Sunday Musings - But What Is A One Eyed Bog Lizard?
There are strange creatures lurking in the boggy backwaters of Warhammer’s history. Things half-remembered, half-beloved, and half-buried for crimes of lore, sculpting, or existing slightly too enthusiastically.
Few embody all three halves quite as magnificently as the Fimir. They were born in that wonderfully anarchic period of Games Workshop creativity in the late 1980s, when designers seemed to exist in a perpetual state of “What if…?” and nobody had yet invented the department whose job it is to say “Absolutely not.”
The Fimir first slithered into Warhammer during 3rd Edition: one-eyed, reptilian, mist-haunted bog monsters with tails, snouts, and a single glaring eye that suggested cyclopean heritage and questionable evolutionary choices. Physically, the early sculpts were unmistakable—hunched, muscular, and slightly hunched in amanner that spoke of how the sculptor clearly had a vision but also a rapidly approaching deadline. They were inspired by Celtic myth, particularly the Formorians, monstrous, mist-shrouded raiders who dwelt in fens and marshes and had a worrying fondness for ancient curses. In theory, they were meant to be a major new Warhammer race, unique and atmospheric. They were meant to be for WHFB what the Beholders or Mind-Flayers were to D&D, bespoke and unique
In practice several things went wrong simultaneously, and the first, least controversial one was their scale.
The original metal Fimir models were sculpted at a size that did not correspond neatly to anything in the Warhammer Fantasy Battles rules at the time. Too large to be infantry, too small to be true monsters, they wobbled awkwardly in a mechanical limbo, especially since 3rd Edition was heavily dependent on precise unit types. They looked like they ought to have two Wounds, but they were mounted on bases that suggested one. They were listed as “man-sized” in some contexts, but physically towered over actual humans like a very confused ogre who had been put through a hot wash. Their tails, sculpted lovingly and at considerable length, made ranking them up in units an exercise in geometry, elastic patience, and occasionally bending metal with your bare hands. No two people anywhere in the world could quite agree how many could fight in a rank, how many attacks they should have, or how precisely they fit into the game’s ecosystems of infantry, cavalry, and things that ruin cavalry.
It did not help that the rules gave them a narrative importance that their battlefield performance simply couldn’t match. They were intended to be a major, fearsome faction—swamp tyrants, mist-wreathed warlords—but on the table they operated somewhere between “oddly tall skirmishers” and “monsters with an identity crisis.” They were the earliest example of the “cool concept, weird stats” problem.
Then, of course, came the bigger problem—the one that truly killed their chances of becoming a mainline army. The early lore included a deeply inappropriate reproductive element involving abducting human women. Even at the time, this wasn’t just eyebrow-raising; it was a full-body “no, absolutely not” moment. The designers had tried to borrow from certain strands of dark folklore, but folklore is not always the most advisable source of family-friendly fantasy gaming. What might have been written as “grim mythic flavour” landed firmly in the domain of “please remove that from the vicinity of any game aimed at teenagers.”

Rows:
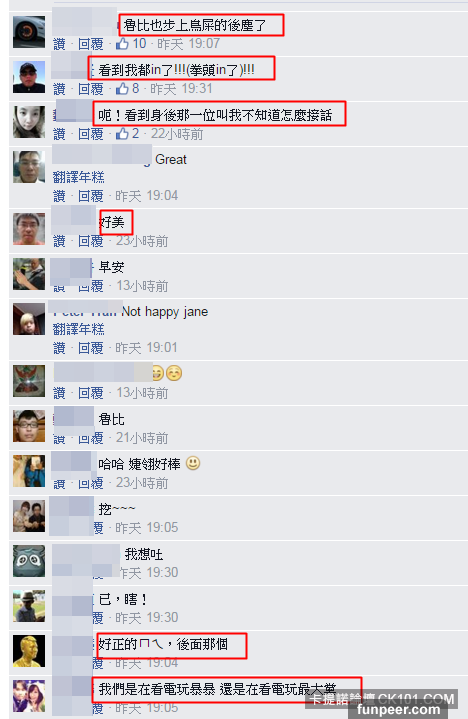This screenshot has width=468, height=719.
Task: Like the comment 魯比也步上鳥屎的後塵了
Action: (x=59, y=44)
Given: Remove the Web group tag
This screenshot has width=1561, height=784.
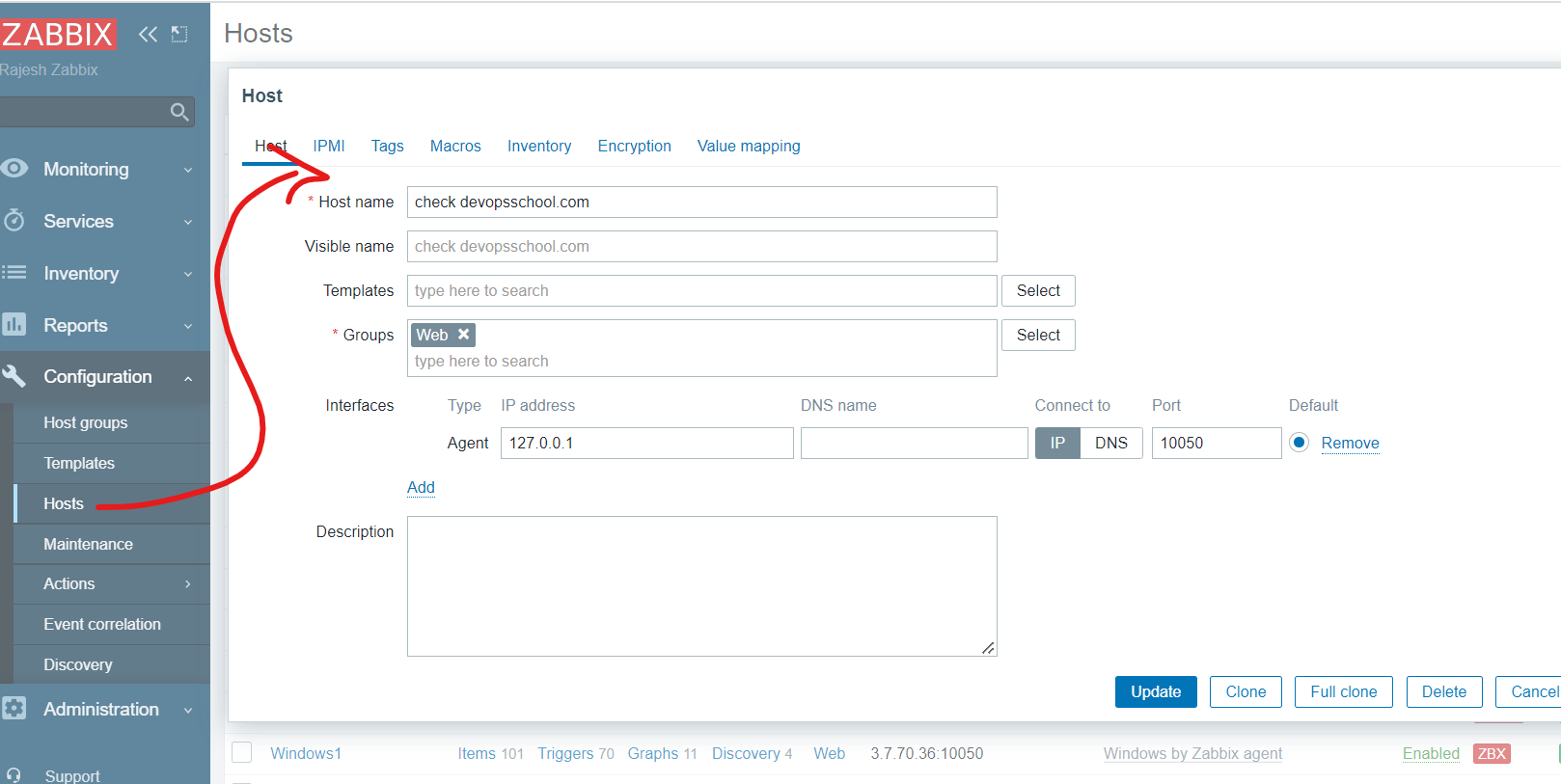Looking at the screenshot, I should tap(464, 335).
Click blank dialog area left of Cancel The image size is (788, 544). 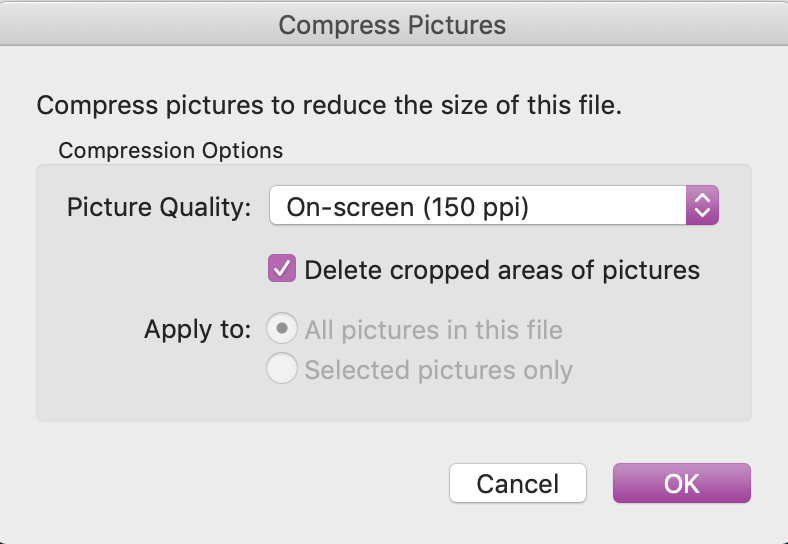pos(240,483)
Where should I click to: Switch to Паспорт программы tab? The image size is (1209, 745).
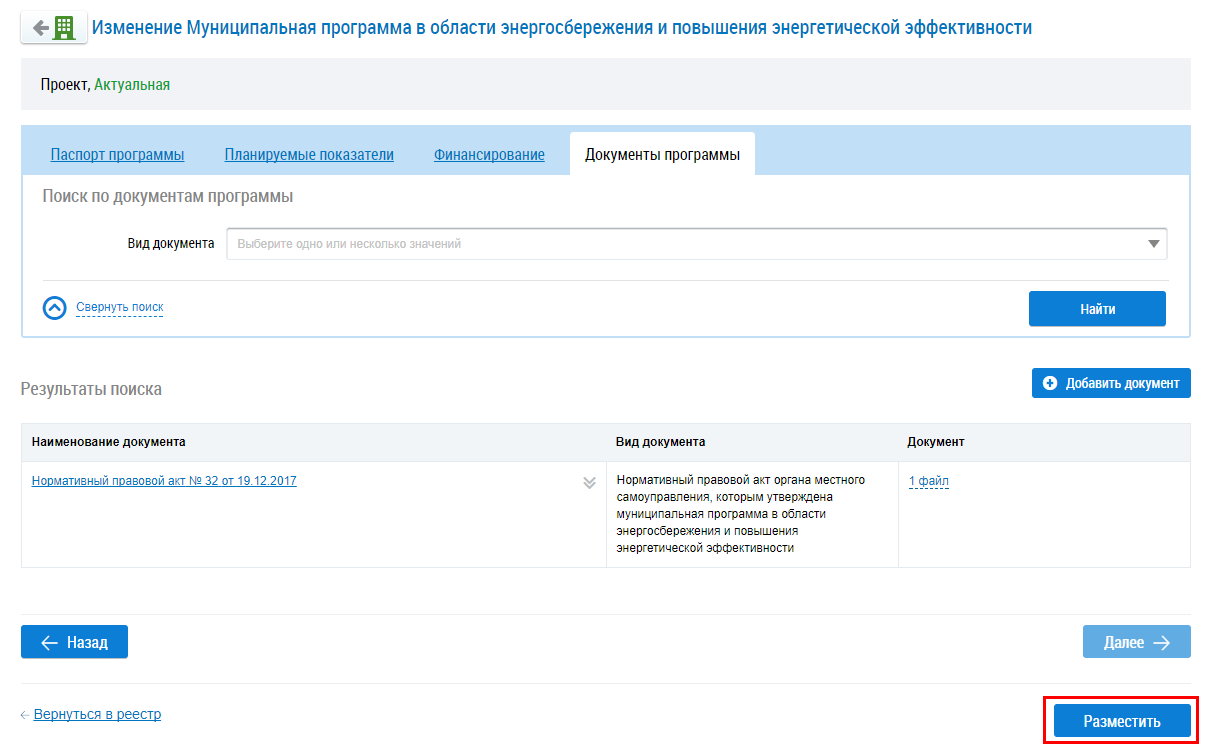[x=117, y=155]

Objective: Continue the article about the Fimir, starting right after its final paragraph. The entries above were drawn from a different source than the article about the Fimir.

Output of the task:
This combination—the inappropriate lore and the awkward sculpt-to-rules mismatch—meant that the Fimir’s days as a promoted race were numbered almost from the moment they ooze-slithered onto the stage. They appeared in HeroQuest, where the scale mismatch was still noticeable but at least consistent within that board game’s ecosystem, and they received a few mentions in bestiaries and scenario packs, but they never gained traction. You can almost imagine the studio having a meeting about the Fimir in which someone said, “We have two problems,” and everyone agreed that the second one (the lore) was vastly more urgent, but the first (the scale) was doing them no favours either.
By 4th Edition, the Fimir were already fading away. The rules of the time had become tidier, the model ranges more disciplined and the worldbuilding more constrained. The Fimir simply didn’t fit within The Old World, physically, mechanically, or narratively. They were retired quietly, without fanfare, without an in-world extinction event, simply left to sink into the mists from which they came. The sculpting moulds went quiet, the lore books replaced them with safer swamp denizens, and the fandom responded with a mixture of bemusement and the occasional fond lament.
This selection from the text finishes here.